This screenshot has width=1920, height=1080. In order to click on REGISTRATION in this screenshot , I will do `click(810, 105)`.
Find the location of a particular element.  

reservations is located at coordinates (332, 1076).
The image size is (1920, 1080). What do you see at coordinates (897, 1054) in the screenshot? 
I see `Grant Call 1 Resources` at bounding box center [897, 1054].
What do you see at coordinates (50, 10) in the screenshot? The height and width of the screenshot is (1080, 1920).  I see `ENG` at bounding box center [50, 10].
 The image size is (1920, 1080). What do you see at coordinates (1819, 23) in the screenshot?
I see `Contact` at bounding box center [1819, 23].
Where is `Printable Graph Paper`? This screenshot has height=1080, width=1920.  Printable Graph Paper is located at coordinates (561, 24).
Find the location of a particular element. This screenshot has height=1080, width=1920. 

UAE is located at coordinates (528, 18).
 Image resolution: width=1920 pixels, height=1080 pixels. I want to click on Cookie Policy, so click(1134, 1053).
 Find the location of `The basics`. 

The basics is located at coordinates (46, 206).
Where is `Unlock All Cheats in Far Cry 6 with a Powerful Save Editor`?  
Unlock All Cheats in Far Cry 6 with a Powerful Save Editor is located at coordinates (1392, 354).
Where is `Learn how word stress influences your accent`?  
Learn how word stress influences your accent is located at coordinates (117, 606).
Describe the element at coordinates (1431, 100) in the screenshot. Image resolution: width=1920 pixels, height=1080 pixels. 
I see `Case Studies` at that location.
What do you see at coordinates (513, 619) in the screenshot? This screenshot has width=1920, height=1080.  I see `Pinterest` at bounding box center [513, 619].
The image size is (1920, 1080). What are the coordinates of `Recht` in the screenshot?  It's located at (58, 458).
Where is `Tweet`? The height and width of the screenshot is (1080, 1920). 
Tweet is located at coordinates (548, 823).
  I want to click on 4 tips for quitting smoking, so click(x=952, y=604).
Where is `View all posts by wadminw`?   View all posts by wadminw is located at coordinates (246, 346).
****
À faire — Recopiez à l'identique l'ensemble des enregistrements ci-dessus, sans rien y changer.

Résultat de l'exercice —
This screenshot has width=1920, height=1080. In order to click on REGISTRATION in this screenshot , I will do `click(810, 105)`.
Find the location of a particular element.  

reservations is located at coordinates (332, 1076).
The image size is (1920, 1080). What do you see at coordinates (897, 1054) in the screenshot? 
I see `Grant Call 1 Resources` at bounding box center [897, 1054].
What do you see at coordinates (50, 10) in the screenshot? The height and width of the screenshot is (1080, 1920).  I see `ENG` at bounding box center [50, 10].
 The image size is (1920, 1080). What do you see at coordinates (1819, 23) in the screenshot?
I see `Contact` at bounding box center [1819, 23].
Where is `Printable Graph Paper`? This screenshot has height=1080, width=1920.  Printable Graph Paper is located at coordinates (561, 24).
Find the location of a particular element. This screenshot has height=1080, width=1920. 

UAE is located at coordinates (528, 18).
 Image resolution: width=1920 pixels, height=1080 pixels. I want to click on Cookie Policy, so click(1134, 1053).
 Find the location of `The basics`. 

The basics is located at coordinates (46, 206).
Where is `Unlock All Cheats in Far Cry 6 with a Powerful Save Editor`?  
Unlock All Cheats in Far Cry 6 with a Powerful Save Editor is located at coordinates (1392, 354).
Where is `Learn how word stress influences your accent`?  
Learn how word stress influences your accent is located at coordinates (117, 606).
Describe the element at coordinates (1431, 100) in the screenshot. Image resolution: width=1920 pixels, height=1080 pixels. 
I see `Case Studies` at that location.
What do you see at coordinates (513, 619) in the screenshot? This screenshot has width=1920, height=1080.  I see `Pinterest` at bounding box center [513, 619].
The image size is (1920, 1080). What are the coordinates of `Recht` in the screenshot?  It's located at (58, 458).
Where is `Tweet`? The height and width of the screenshot is (1080, 1920). 
Tweet is located at coordinates (548, 823).
  I want to click on 4 tips for quitting smoking, so click(x=952, y=604).
Where is `View all posts by wadminw`?   View all posts by wadminw is located at coordinates (246, 346).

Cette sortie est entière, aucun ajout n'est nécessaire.